:: Exercise directions ::
Reproduce the lines of the listing verbatim, beginning with the line that contains "What do you see at coordinates (258, 1196)" and ending after the line that contains "center [1037, 766].".

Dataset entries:
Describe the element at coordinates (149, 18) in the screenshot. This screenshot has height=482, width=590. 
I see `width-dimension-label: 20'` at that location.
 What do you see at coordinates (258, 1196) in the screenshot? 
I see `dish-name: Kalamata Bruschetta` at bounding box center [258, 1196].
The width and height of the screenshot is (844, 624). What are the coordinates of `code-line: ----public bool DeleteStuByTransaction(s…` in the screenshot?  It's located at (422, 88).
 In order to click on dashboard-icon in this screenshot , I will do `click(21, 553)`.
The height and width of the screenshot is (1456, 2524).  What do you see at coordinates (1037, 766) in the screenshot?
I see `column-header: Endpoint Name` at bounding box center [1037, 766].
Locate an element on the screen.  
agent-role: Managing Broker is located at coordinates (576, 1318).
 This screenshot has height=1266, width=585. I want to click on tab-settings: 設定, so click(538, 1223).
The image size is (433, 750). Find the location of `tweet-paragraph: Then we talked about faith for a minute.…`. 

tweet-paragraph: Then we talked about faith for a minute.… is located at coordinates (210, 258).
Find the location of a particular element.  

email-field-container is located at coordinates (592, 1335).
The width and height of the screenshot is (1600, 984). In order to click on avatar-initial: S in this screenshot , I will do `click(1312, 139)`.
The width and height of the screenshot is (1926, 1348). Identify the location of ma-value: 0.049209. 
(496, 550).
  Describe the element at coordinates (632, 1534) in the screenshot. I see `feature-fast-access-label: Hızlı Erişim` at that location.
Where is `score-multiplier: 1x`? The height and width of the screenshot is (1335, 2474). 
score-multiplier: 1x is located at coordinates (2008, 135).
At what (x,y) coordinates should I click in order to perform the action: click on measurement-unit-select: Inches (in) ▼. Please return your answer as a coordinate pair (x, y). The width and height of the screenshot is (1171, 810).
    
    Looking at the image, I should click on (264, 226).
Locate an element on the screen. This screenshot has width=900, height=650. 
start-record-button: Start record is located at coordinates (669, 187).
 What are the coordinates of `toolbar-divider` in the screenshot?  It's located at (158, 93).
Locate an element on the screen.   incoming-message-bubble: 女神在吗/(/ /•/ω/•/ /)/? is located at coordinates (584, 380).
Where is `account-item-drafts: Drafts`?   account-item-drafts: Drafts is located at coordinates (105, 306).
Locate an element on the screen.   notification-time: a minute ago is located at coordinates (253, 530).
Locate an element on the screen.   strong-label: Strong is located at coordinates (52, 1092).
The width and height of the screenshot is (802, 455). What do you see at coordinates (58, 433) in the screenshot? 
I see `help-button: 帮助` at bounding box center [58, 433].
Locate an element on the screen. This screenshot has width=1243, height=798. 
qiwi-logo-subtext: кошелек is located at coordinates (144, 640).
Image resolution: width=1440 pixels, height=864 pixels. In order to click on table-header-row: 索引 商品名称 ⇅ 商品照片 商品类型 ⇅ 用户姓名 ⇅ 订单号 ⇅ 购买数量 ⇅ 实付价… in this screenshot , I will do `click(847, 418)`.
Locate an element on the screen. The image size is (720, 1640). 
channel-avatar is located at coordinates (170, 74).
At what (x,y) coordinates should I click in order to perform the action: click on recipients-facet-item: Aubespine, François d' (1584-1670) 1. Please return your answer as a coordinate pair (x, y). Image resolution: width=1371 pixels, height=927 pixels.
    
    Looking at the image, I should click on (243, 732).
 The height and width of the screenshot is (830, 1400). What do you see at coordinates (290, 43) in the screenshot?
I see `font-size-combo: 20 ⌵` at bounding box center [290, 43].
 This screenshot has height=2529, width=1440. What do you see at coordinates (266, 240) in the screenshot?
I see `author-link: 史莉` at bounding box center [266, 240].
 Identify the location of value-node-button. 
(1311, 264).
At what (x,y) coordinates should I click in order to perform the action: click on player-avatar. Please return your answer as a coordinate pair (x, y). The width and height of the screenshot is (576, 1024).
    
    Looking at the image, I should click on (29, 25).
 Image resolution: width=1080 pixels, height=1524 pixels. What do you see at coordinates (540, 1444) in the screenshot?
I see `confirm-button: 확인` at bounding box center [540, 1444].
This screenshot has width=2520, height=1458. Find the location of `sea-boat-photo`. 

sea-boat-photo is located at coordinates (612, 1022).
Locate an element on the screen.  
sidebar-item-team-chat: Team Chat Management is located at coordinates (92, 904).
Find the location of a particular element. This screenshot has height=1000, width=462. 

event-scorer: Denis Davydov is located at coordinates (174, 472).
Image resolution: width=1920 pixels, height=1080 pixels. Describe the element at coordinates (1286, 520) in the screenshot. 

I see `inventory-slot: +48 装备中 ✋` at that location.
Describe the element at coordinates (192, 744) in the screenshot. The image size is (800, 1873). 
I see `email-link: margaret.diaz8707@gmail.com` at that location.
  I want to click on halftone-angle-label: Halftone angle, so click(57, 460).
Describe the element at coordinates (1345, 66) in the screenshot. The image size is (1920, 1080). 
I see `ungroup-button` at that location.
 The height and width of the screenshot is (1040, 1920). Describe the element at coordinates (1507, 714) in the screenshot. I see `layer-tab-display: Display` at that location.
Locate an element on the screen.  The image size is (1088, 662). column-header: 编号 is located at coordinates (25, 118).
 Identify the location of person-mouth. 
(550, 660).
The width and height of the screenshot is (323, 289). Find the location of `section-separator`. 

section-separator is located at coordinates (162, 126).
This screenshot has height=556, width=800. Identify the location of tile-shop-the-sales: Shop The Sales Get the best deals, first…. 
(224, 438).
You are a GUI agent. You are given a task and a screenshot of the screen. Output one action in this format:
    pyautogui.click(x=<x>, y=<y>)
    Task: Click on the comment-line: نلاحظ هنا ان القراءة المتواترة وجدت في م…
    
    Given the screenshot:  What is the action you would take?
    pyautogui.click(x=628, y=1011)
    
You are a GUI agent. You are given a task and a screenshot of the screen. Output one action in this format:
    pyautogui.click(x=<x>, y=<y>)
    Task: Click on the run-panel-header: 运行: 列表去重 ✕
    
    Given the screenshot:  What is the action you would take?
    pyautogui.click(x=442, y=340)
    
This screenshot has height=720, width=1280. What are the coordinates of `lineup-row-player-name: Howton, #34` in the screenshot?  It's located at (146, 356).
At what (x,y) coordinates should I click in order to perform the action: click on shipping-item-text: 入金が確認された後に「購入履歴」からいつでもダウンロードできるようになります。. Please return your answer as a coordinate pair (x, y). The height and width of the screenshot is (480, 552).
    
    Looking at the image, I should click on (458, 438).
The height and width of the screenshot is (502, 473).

:: Output for this task ::
 What do you see at coordinates (258, 1196) in the screenshot? 
I see `dish-name: Kalamata Bruschetta` at bounding box center [258, 1196].
The width and height of the screenshot is (844, 624). What are the coordinates of `code-line: ----public bool DeleteStuByTransaction(s…` in the screenshot?  It's located at (422, 88).
 In order to click on dashboard-icon in this screenshot , I will do `click(21, 553)`.
The height and width of the screenshot is (1456, 2524).  What do you see at coordinates (1037, 766) in the screenshot?
I see `column-header: Endpoint Name` at bounding box center [1037, 766].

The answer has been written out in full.